New round of PhD grants aims to tackle some of Australia’s biggest challenges


Senator the Hon Anthony Chisholm
Assistant Minister for Education
Assistant Minister for Regional Development

Forty research projects which aim to solve some of the biggest challenges facing Australia are set to be supported by an $8 million funding boost through Round 2 of the National Industry PhD Program.

From investigating pre-built homes as a solution to social housing, to incorporating seaweed in cattle feed to reduce methane emissions, the projects target problems in a number of our nation’s key industries.

Assistant Minister for Education Anthony Chisholm said the program brings our best tertiary education institutions together with industry to drive collaboration and commercialise high-level research into innovative solutions.

“The challenges our country faces can only be solved when we work together, the National Industry PhD program is an important part of our government’s efforts to see Australian research translated into real and tangible benefits for our nation,” Assistant Minister Chisholm said.

“It’s also incredibly encouraging to see 14 of these research projects located in regional or rural locations, which makes up 35 per cent of the ventures selected.

“This includes Griffith University, which is supporting four PhD places to investigate the use of advanced AI technology in developing an efficient and secure power management system.

“If successful, this project will contribute to a more a resilient, efficient and sustainable power energy landscape for Australia as we work towards our net zero future.”

One of the project’s key researchers, Griffith University's Professor Paulo De Souza, Dean (Research) & Pro Vice Chancellor (Sciences) said the extra funding will enhance Australia’s efforts toward implementing a more efficient energy grid.

"The grant provided will greatly enhance research progress towards achieving safe and sustainable energy delivery to local households. By improving energy management systems, we will be securing the future of energy supply and delivery to all Australians,” Professor De Souza said.

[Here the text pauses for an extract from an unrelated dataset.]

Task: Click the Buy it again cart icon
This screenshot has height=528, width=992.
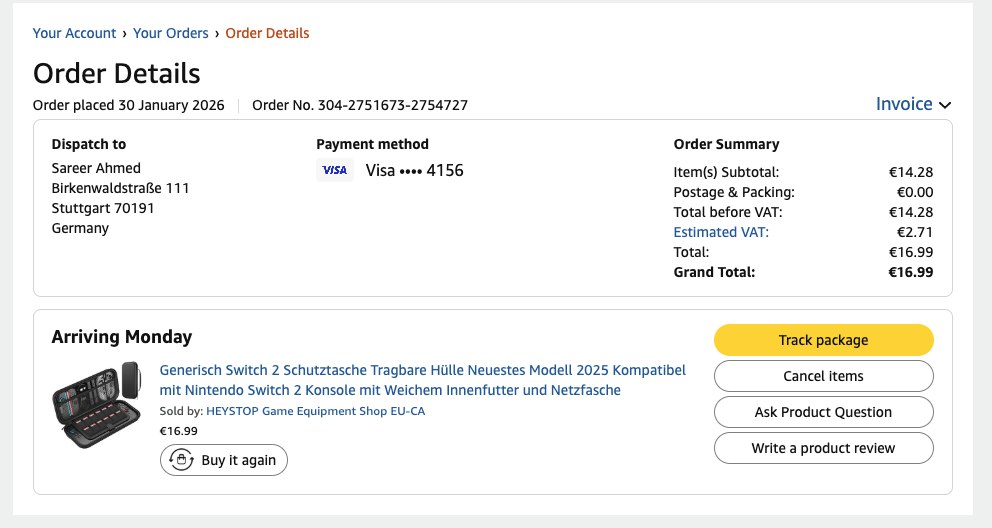Action: click(x=181, y=460)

The National Industry PhD Program is part of a $296 million government initiative to bring together trained researchers to solve industry problems across agriculture and food protection, health and medical research, environmental sustainability, tech and manufacturing, and AI.

The program’s first round backed 32 successful projects and invested more than $5 million into their development.

This round will involve 22 universities and 41 industry partners, with 50 PhD students offered scholarships to undertake research projects over the next four years.

Other successful projects in this round include:

  • Artificial Intelligence (AI) warehouse robots for faster deliveries and stronger supply chains
  • Improved and personalised treatment options for obstructive sleep apnoea, and
  • Converting food waste into compostable stretch wrap as a substitute for plastic wrap.

The full list of Round 2 successful projects can be found here. Applications for Round 3 are expected to open in early 2024.